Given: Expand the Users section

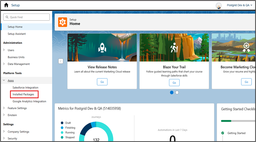Looking at the screenshot, I should point(4,50).
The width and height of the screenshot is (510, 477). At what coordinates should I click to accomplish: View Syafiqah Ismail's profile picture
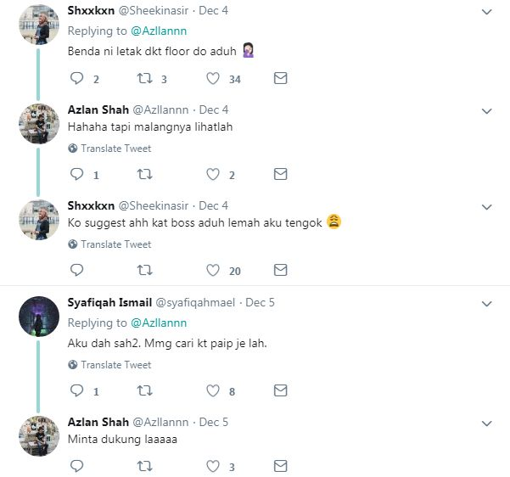point(38,317)
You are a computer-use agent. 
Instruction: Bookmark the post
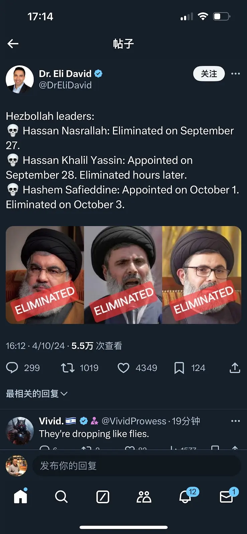click(179, 368)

### Exercise instructions:
All of the entries need to be copied exactly, minus any pictures.

### Output below:
Given: Expand the Users section

Looking at the screenshot, I should point(4,50).
The width and height of the screenshot is (510, 477). At what coordinates should I click to accomplish: View Syafiqah Ismail's profile picture
point(38,317)
You are a computer-use agent. 
Instruction: Bookmark the post
click(179, 368)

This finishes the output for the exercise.